It doesn't cluck.
It's not even attractive.
Avocado green with a porcelain puffed chest, "The Green Chicken" is a trophy that doubles as a casserole dish or cookie jar, depending on what is being served that day.
Each fall since 1978, math students at Middlebury and Williams colleges have competed for this unusual but coveted trophy, which is also the name of an annual friendly but intense math tournament between the schools. The winning team gets to shelter this lustrous fowl for a year, until the next colorful math contest, which will be this year on Nov. 1.
"It's an honor to win the competition but maybe not an honor to have that trophy stick around your office for a year," said Victor Larsen, a Middlebury math major who has competed twice in the tournament. He competes again next month but not so much for the prize. "It's not the prettiest trophy, but it's a chance to answer some neat math questions."
Considered an unofficial math mascot at both campuses, the chicken has cultivated a flock of faithful and obsessive followers, who have gone as far as purloining and holding the fowl-shaped party decoration hostage for ransom.
"The Williams math department flaunts it," said Nick Arnosti, a Williams sophomore who competed last year and will do so again this year. The school's official mascot happens to be another colorful farm animal - the purple cow - while Middlebury's is a panther. "We want to win, but I don't know why we want to win this green chicken. I think it's more that we want to beat Middlebury."
So which came first, the chicken or the competition?
The trophy began as an unwanted wedding gift, given to the sister of Middlebury College math professor Bob Martin. When he moved to Vermont, she regifted it to him as a housewarming present. In 1978 Martin, another Middlebury colleague, and a fellow Williams College math professor teamed up to create a numbers competition between the two schools, which had shared a long sports rivalry.

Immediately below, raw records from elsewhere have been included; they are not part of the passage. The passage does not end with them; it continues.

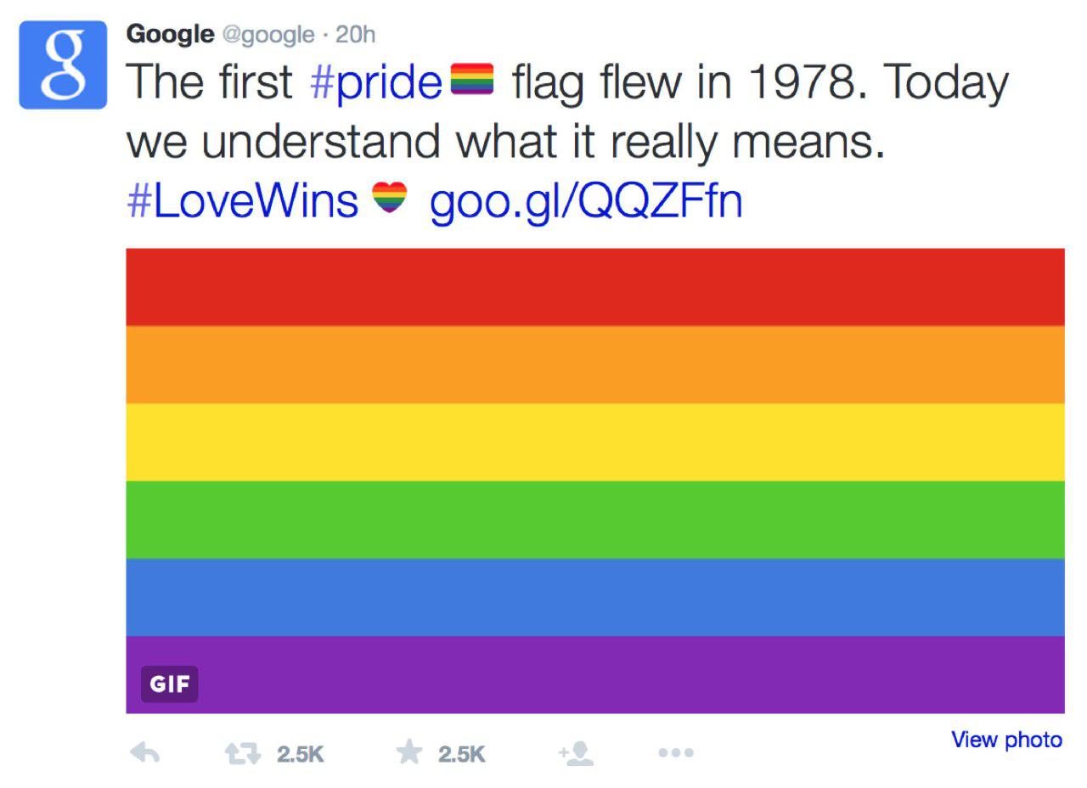Open Google account name
The image size is (1087, 788).
coord(170,34)
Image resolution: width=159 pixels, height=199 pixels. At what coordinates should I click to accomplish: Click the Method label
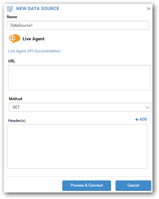point(16,99)
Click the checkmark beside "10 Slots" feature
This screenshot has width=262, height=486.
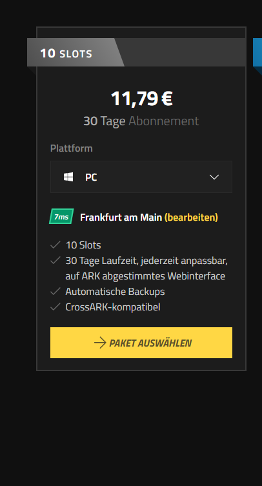[x=55, y=245]

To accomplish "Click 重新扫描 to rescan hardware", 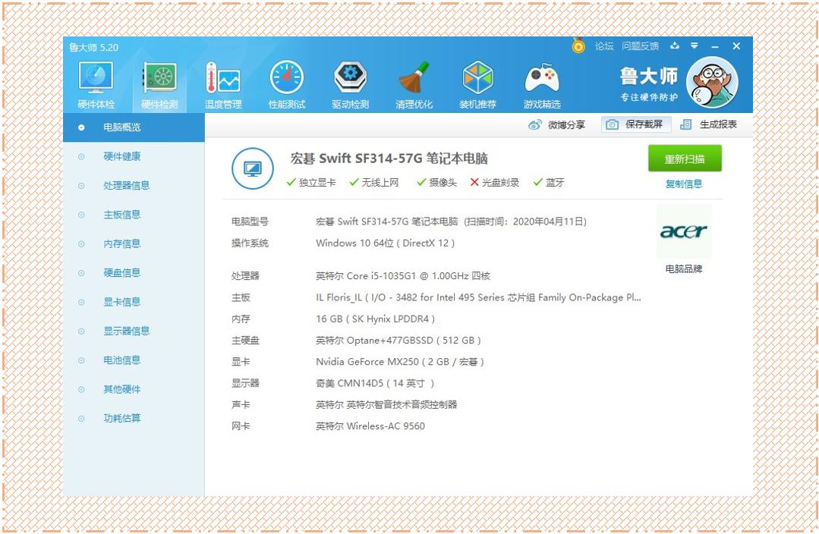I will (683, 158).
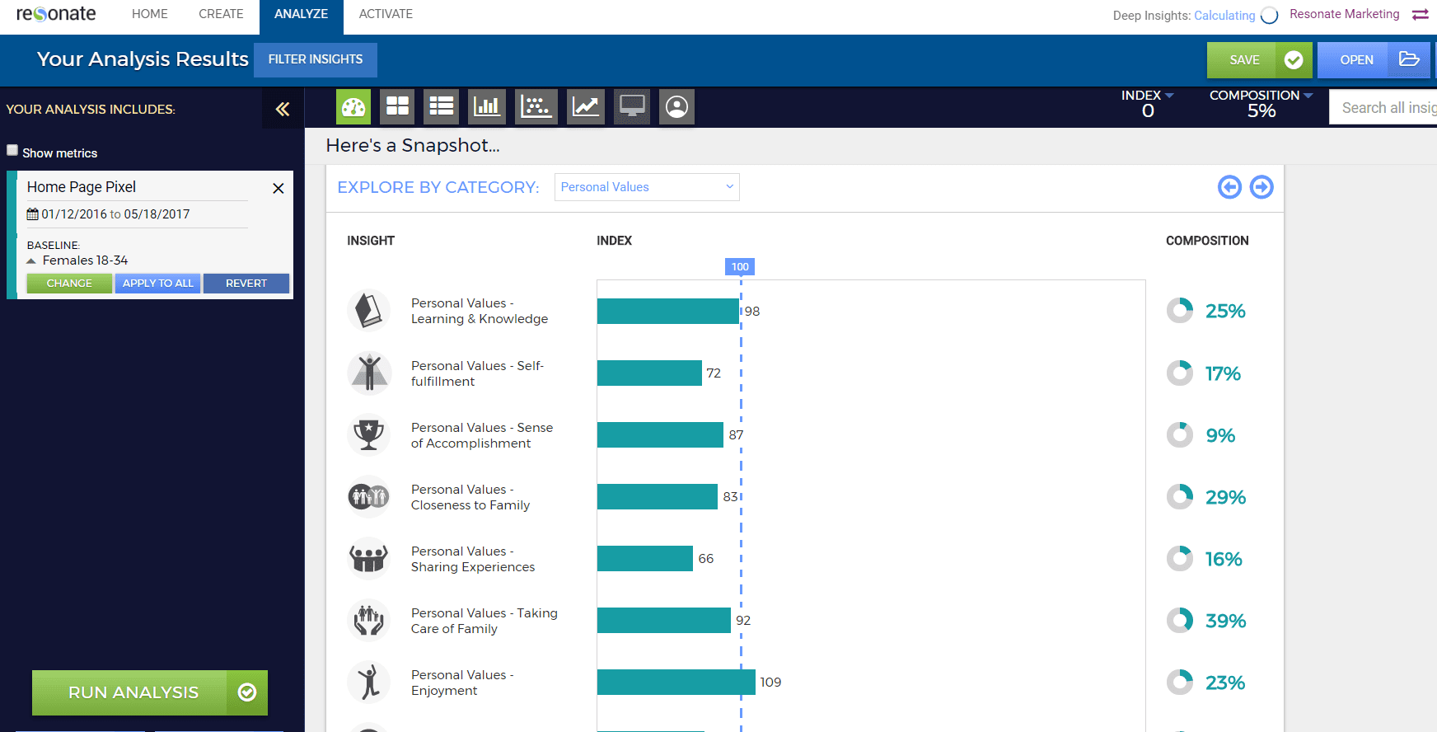Expand the INDEX sort dropdown
This screenshot has height=732, width=1437.
click(1147, 96)
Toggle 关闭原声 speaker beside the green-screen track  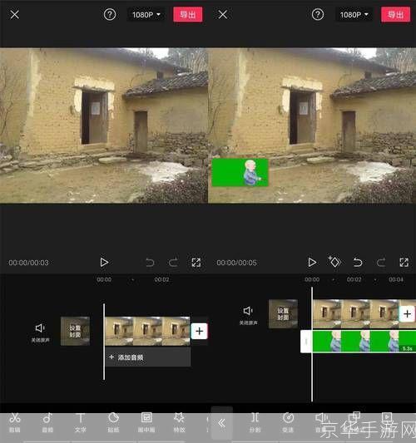point(248,315)
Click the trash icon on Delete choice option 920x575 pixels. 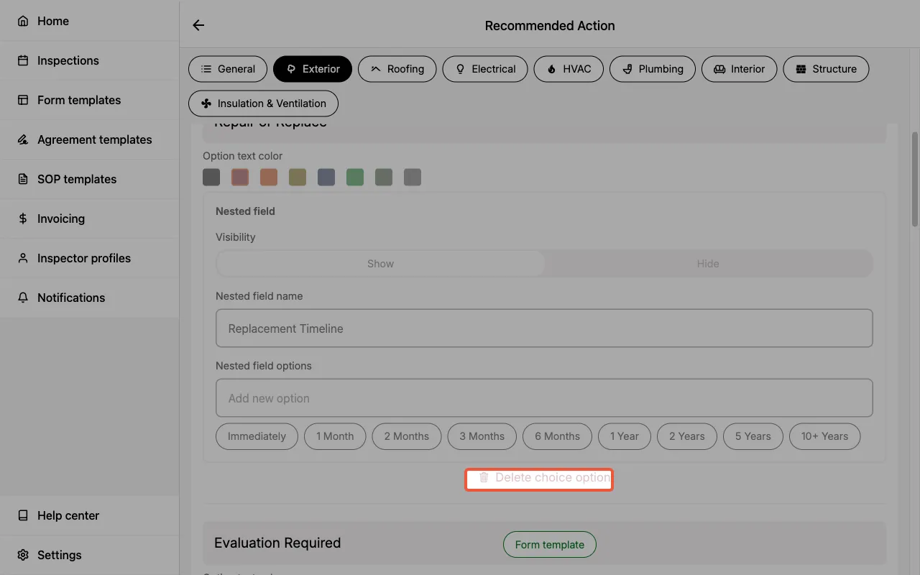(x=484, y=477)
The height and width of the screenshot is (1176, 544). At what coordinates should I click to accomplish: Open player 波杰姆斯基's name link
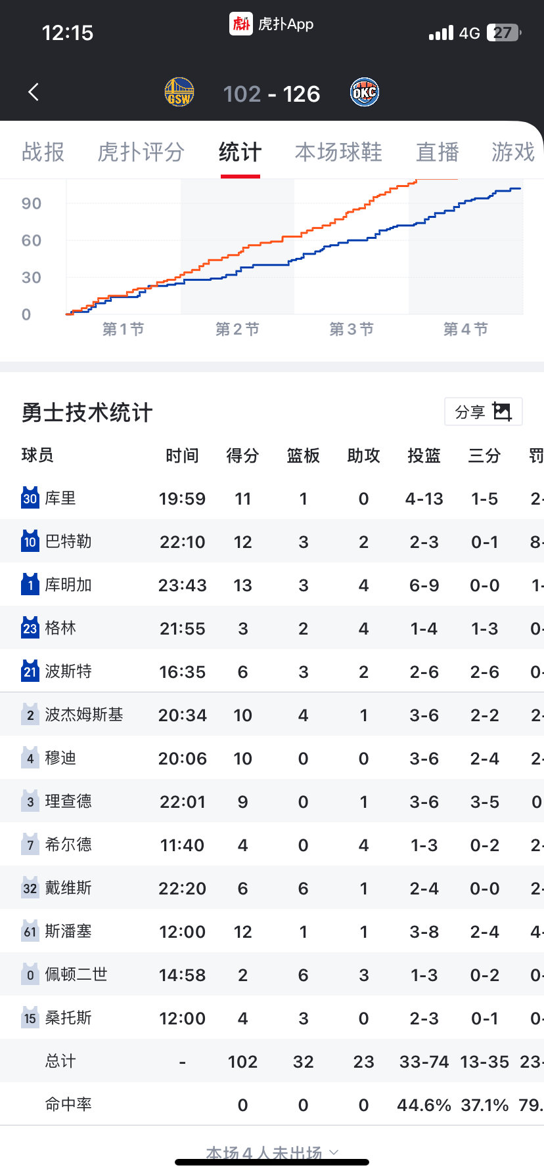pyautogui.click(x=84, y=715)
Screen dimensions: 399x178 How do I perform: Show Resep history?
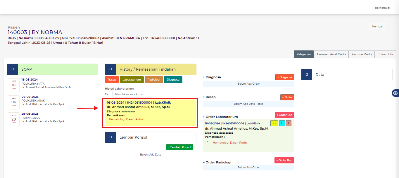(x=112, y=80)
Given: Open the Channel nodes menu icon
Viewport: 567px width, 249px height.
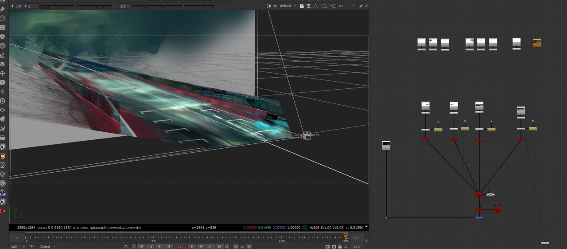Looking at the screenshot, I should pos(3,27).
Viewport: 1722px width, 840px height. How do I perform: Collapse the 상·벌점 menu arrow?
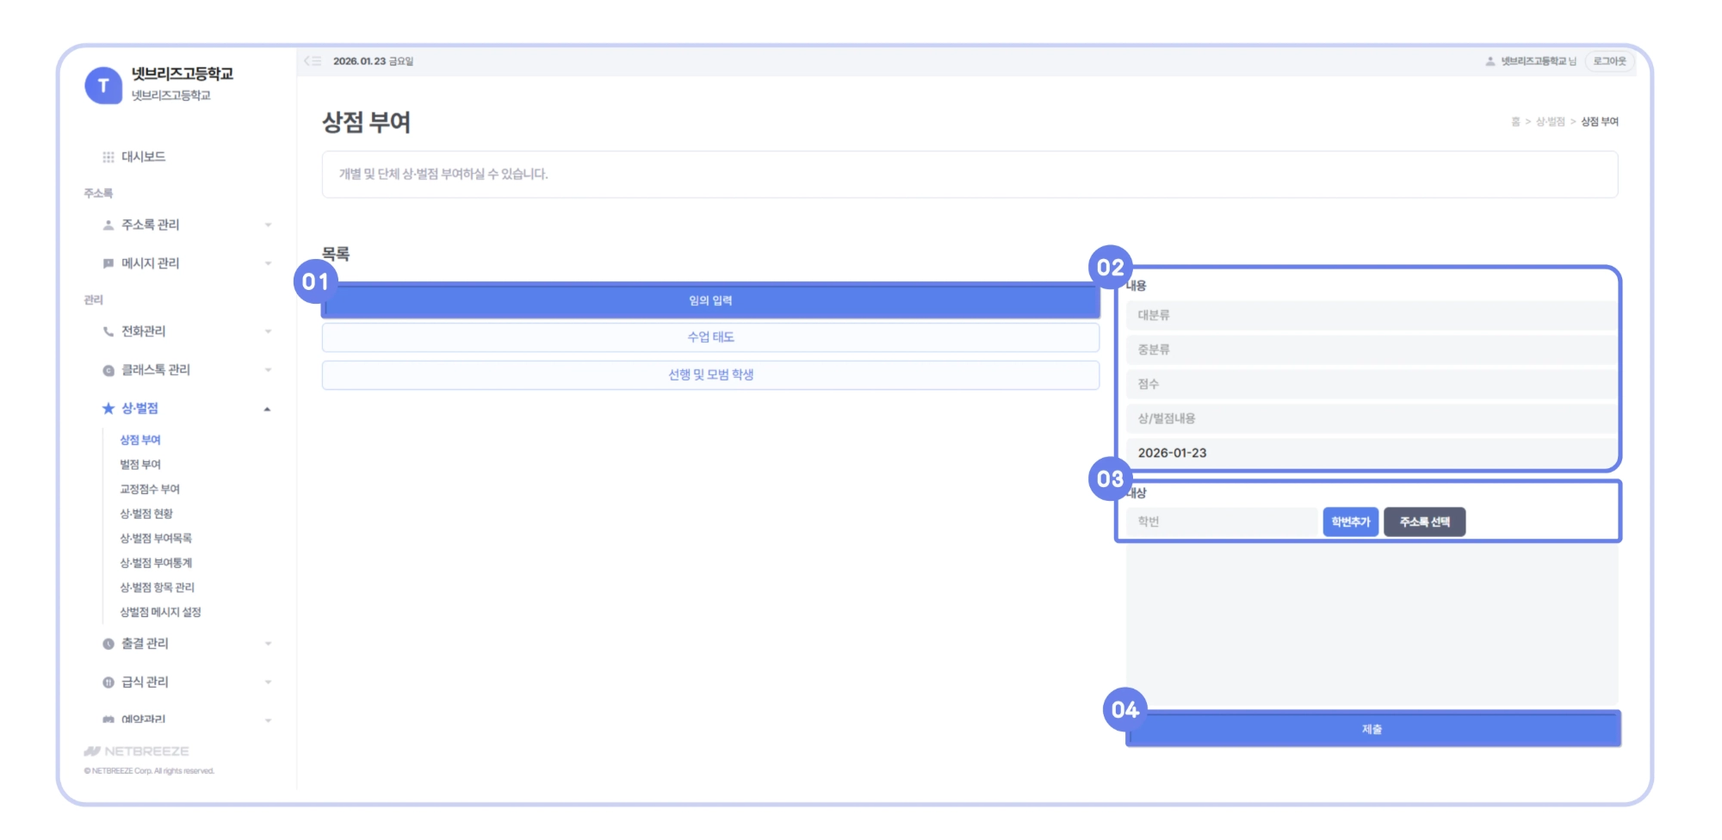[x=268, y=409]
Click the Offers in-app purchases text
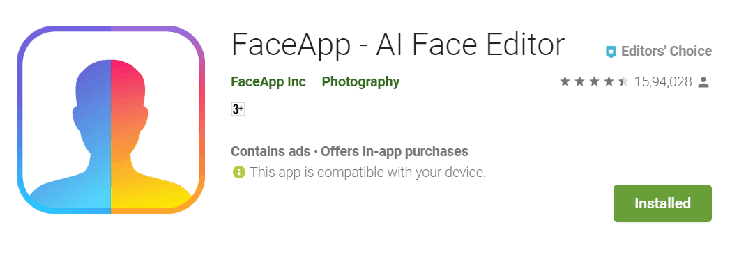739x257 pixels. tap(395, 152)
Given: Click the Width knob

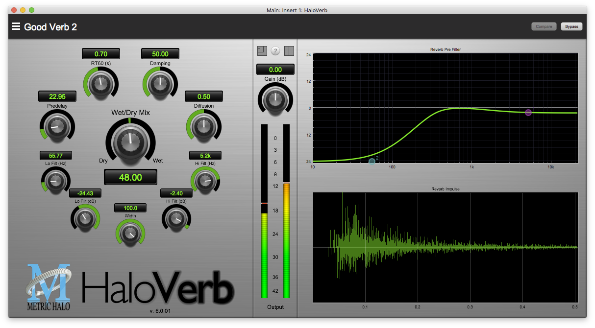Looking at the screenshot, I should [x=130, y=234].
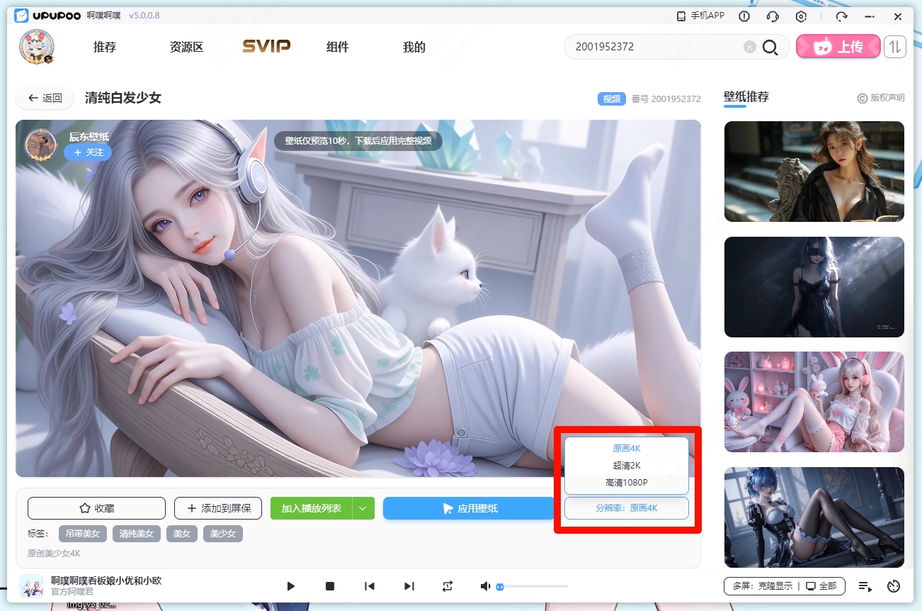The width and height of the screenshot is (922, 611).
Task: Expand the 加入播放列表 dropdown arrow
Action: coord(363,508)
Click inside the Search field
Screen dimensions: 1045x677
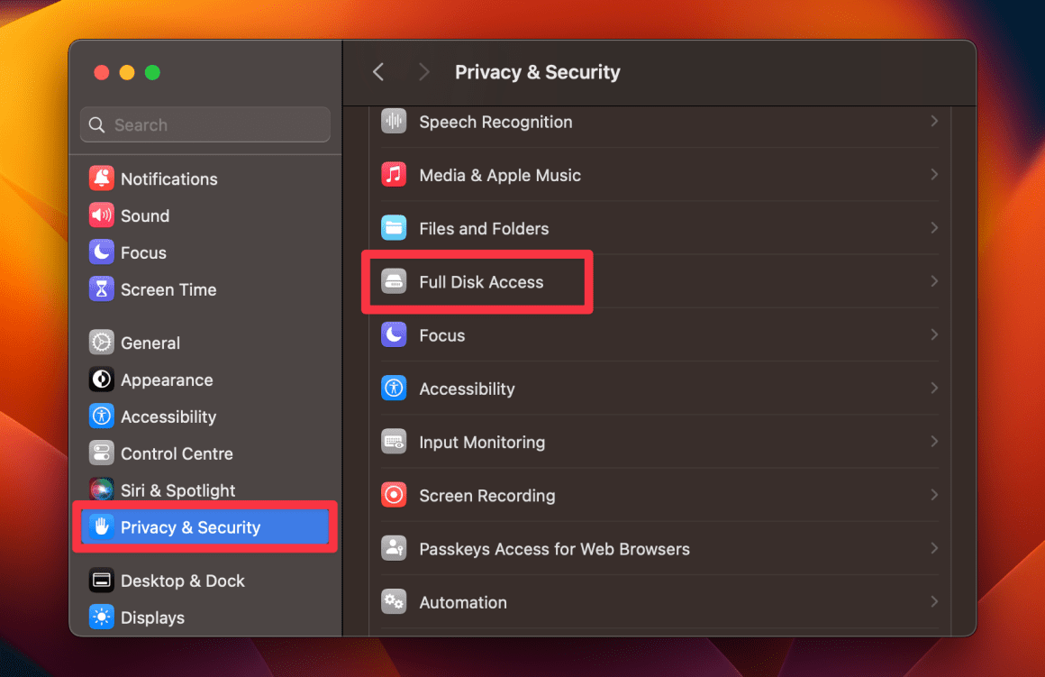click(204, 124)
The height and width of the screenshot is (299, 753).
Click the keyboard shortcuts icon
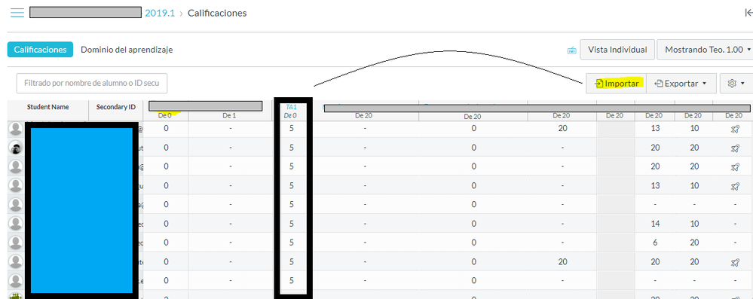click(x=571, y=50)
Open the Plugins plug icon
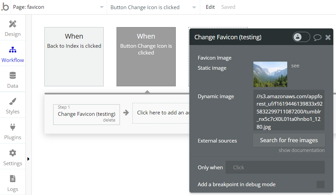This screenshot has height=195, width=336. point(13,127)
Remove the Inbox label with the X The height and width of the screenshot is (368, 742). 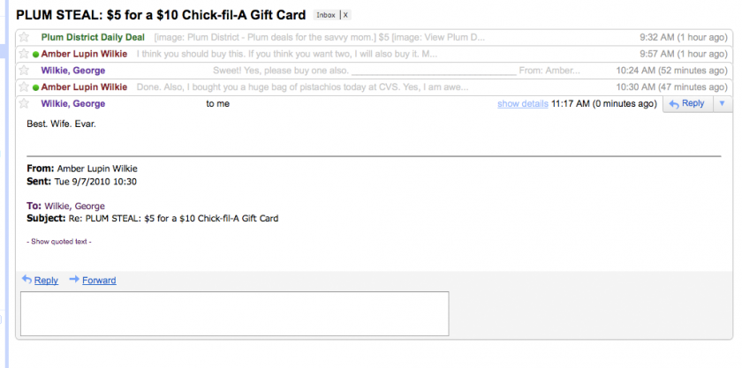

First called "The Middlebury-Williams Pre-Putnam Exam," the contest was a way for math students to prepare for the national William Lowell Putnam Mathematical Competition held in early December. It was also a way to give nonsports folks something to compete in. When the trio of professors graded the exams at Martin's house, they hatched an idea: Give the winners some type of prize. Martin's wife suggested their green housewarming gift. It stuck.
"The big question we had to wrestle with is: Who should get it, the winners or the losers?" Martin wrote on his website, where he documents the competition and trophy's history. When Williams College won the inaugural tournament, the bird headed there, until the next math brawl.
"It's a way to promote some camaraderie among the students so they can meet some fellow math majors," said Pete Schumer, a Middlebury College math professor who leads that school's team.
The contest also gives students a chance to spread their mathematical feathers.
Weeks before, students take part in training sessions or "puzzle nights." The day of the event, held on a Saturday morning, students spend more than two hours solving six complex math problems worth 10 points each. Competitors must use creativity and logical thinking to come up with solutions that involve calculus and geometry. One example involved chess: Is it possible to place five queens on the board such that three pawns can safely be placed on the board?
The winning college is determined when professors judging the contest add up the top four scores of each school. Since 2003, the fowl has roosted at Williams, marking the second time the college has carried a five-year winning streak. Middlebury's best was a three-year run from 1997 to 1999, and students there are feeling the pressure to win.
"We are going to have to get serious here and win one at some point," said Schumer, who has been involved in the competition since 1983.
For the most part, the chicken trophy remains under lock and key for safekeeping in a closet at Williams College's math department so that it doesn't wander off. In the mid-1990s, a thief swiped the trophy from the Williams campus and held it for ransom. A note featured letters cut out of a magazine, said Dick Quinn, Williams College's sports department spokesman. Suspects were named. A mock trial was held in the math department. The chicken was eventually returned.
But a few times a week, the chicken emerges from its coop at Williams for math discussions. Faculty members wheel it out on a snack cart after math seniors hold discussions with underclassmen and professors.
"It's really taken a life of its own," said Quinn, who will announce the Green Chicken competition's final score at halftime of an upcoming home football game between Williams and Wesleyan University. "It's not coveted by any means unless it's a math competition. The math department is crazy about it."